When you force people to log in with their E-mail address, what percentage of the public also thinks they need to use their E-mail password? I'm going to guess at least half. Now, if that site is compromised by a hack or disgruntled employee or whatever, people's E-mail accounts are wide open and identity theft galore can ensue.
Not to mention that your E-mail address is on thousands of spammers' lists. Combine that list with lists of common passwords, and you have a shitload of compromised E-mail accounts right there.
Nobody should have tolerated this amateur-hour policy, but here we are.
This is why you have to have a backup plan for your data and your business when you depend on cloud services. One day there is a very high probability some automated bot of theirs is going to flag you and take you down mercilessly, despite your best efforts. You have to be ready.
I agree with the fact that storing your identity on a service like Google isn't necessarily the best idea, but as a developer I DON'T want to be dealing with passwords and account lock outs. OAuth is great in that regard.

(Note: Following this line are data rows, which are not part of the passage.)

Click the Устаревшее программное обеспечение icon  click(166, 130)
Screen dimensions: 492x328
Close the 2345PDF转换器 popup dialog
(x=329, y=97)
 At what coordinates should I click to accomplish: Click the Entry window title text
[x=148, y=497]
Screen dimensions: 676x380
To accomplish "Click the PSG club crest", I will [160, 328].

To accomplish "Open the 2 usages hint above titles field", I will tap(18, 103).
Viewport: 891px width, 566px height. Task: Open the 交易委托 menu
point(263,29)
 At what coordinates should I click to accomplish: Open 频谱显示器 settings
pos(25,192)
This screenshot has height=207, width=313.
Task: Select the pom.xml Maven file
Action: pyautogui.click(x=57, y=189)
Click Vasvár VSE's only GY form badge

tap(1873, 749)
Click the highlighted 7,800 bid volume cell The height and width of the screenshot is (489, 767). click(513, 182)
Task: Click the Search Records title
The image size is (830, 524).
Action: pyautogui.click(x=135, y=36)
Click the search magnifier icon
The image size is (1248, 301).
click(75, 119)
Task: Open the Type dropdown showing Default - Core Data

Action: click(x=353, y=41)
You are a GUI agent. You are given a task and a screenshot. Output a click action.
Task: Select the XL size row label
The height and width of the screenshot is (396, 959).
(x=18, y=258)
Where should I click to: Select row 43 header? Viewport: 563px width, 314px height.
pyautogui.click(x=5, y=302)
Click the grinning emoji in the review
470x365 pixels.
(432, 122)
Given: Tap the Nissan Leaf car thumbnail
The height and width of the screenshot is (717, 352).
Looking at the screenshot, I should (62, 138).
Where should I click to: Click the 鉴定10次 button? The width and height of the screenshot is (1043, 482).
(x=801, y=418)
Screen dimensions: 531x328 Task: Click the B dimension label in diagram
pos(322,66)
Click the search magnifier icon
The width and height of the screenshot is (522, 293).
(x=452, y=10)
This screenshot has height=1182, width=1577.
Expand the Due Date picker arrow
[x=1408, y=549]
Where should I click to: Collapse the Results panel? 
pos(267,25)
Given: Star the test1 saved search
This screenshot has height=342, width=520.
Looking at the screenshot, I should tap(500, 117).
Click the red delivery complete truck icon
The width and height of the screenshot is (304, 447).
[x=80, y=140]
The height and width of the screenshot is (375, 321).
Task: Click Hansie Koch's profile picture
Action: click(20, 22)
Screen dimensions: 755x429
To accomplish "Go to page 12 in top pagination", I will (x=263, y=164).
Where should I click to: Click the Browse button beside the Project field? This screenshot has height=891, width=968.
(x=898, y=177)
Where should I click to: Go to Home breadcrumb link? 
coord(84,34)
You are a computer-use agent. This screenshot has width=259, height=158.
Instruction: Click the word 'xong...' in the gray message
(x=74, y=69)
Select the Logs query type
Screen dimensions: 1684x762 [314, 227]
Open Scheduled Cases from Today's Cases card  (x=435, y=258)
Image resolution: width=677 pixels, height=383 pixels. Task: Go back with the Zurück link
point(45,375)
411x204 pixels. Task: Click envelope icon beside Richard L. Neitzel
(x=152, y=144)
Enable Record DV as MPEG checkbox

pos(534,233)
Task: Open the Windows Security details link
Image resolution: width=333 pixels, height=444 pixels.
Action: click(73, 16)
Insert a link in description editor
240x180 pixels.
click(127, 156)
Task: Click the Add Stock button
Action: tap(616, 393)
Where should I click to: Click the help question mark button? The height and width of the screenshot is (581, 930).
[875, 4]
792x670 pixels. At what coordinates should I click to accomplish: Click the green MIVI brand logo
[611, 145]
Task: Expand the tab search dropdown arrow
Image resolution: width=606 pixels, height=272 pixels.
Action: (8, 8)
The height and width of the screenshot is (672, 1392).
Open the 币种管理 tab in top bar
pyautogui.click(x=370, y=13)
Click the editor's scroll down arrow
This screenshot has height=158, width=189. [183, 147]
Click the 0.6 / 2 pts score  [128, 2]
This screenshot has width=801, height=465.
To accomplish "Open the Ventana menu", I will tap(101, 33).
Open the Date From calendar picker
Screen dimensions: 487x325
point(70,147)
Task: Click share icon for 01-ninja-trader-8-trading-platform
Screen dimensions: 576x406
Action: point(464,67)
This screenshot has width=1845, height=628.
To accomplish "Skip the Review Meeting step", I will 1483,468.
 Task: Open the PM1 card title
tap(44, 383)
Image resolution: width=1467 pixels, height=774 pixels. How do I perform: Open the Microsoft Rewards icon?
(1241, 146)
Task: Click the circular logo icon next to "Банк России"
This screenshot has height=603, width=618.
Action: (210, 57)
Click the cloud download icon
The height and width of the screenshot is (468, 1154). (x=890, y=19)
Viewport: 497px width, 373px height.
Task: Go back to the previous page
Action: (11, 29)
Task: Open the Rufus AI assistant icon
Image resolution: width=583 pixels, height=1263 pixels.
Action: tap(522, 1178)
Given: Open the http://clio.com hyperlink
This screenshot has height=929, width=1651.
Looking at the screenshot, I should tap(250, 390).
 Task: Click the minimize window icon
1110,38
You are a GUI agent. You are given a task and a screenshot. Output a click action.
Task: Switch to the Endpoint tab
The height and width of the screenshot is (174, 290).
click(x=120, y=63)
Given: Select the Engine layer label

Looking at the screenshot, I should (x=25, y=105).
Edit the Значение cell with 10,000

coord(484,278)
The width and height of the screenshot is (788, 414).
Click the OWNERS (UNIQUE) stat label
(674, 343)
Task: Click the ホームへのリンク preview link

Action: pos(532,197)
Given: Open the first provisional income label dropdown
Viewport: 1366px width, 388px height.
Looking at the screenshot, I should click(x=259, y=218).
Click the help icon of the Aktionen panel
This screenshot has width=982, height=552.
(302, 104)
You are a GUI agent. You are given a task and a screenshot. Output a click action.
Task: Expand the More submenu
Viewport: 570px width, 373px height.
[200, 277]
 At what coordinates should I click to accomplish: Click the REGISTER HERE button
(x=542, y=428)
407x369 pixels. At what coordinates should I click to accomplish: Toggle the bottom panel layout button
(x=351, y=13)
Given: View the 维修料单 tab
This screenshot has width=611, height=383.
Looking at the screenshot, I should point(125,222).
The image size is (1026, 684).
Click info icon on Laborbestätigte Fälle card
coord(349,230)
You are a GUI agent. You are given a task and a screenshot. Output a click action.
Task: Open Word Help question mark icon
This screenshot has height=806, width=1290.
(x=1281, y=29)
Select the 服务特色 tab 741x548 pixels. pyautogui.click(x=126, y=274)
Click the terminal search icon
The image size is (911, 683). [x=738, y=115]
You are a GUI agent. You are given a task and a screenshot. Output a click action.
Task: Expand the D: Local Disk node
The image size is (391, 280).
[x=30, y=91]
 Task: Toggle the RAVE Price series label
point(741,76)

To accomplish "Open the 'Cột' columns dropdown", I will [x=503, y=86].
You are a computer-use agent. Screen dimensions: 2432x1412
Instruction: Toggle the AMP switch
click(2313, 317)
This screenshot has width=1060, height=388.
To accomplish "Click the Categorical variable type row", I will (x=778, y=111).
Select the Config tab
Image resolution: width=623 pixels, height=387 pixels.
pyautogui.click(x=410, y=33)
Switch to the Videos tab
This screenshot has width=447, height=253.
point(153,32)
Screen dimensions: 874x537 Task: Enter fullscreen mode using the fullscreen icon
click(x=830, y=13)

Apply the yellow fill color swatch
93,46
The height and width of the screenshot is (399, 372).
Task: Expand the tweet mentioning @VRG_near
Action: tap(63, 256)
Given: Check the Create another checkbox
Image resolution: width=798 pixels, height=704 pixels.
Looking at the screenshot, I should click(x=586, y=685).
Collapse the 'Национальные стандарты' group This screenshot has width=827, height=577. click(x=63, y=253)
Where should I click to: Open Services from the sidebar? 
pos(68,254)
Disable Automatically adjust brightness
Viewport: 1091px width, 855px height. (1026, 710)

So very much this. The reason we're using OAuth in the first place is that we're leaving authentication to the big companies that know how to do it well.
The sheer amount of support work that resetting passwords and fixing access issues (and dealing with hostile actions) generates for a small team is staggering.
It was a ticket we had for a long time to remove it, in fact we had been no longer giving it as an option for account creation for a few years. It just was going to be a week of work and we wanted to avoid it if we could.